■ **What the exercise asks**
Copy out every line of the records in which "Task" can be found.

■ **Data for analysis**
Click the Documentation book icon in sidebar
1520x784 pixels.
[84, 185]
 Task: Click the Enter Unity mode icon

--

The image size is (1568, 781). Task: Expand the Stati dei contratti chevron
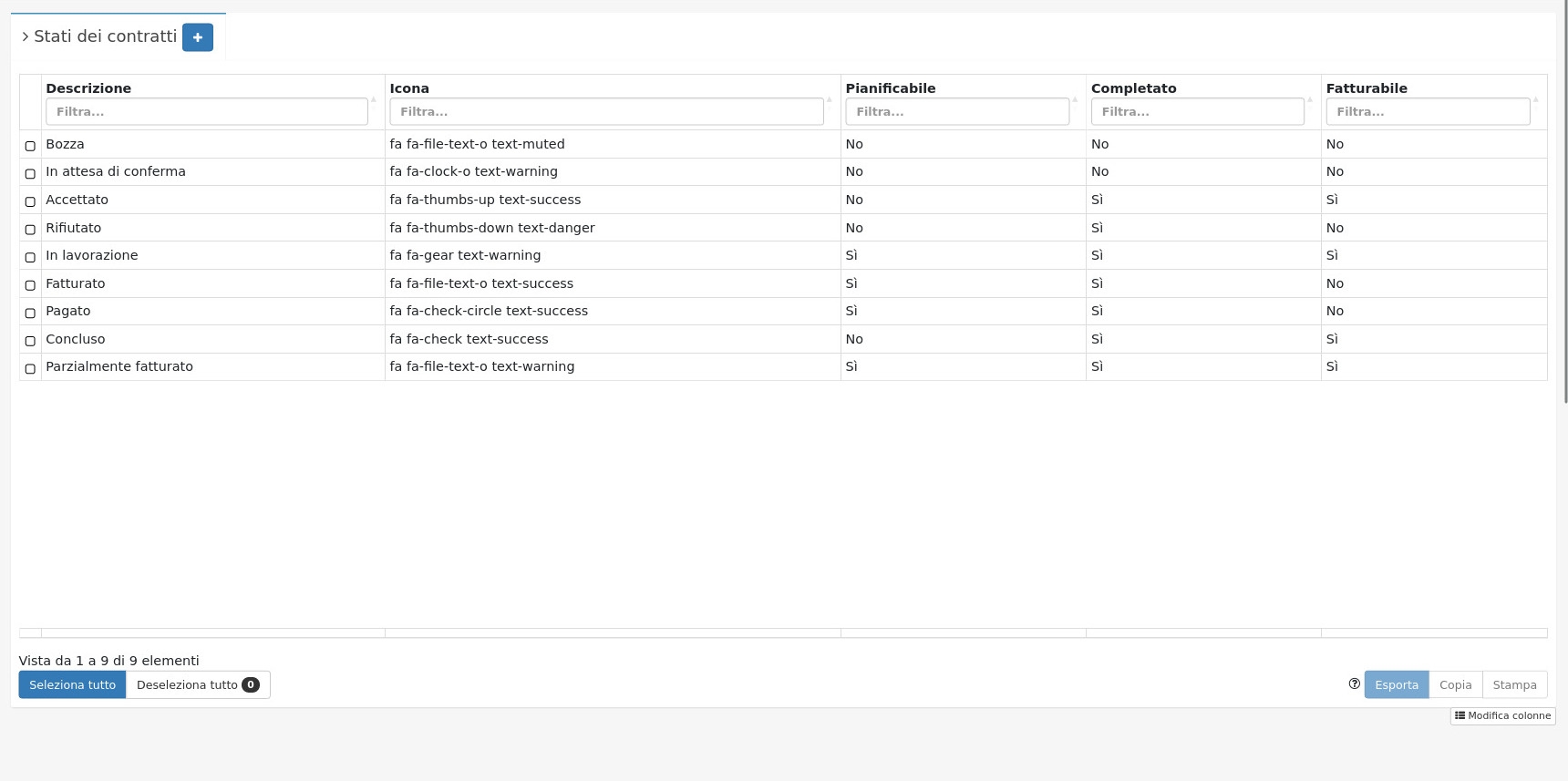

■ **Answer section**
 Task: Click the Enter Unity mode icon
The image size is (1568, 781). Task: Expand the Stati dei contratti chevron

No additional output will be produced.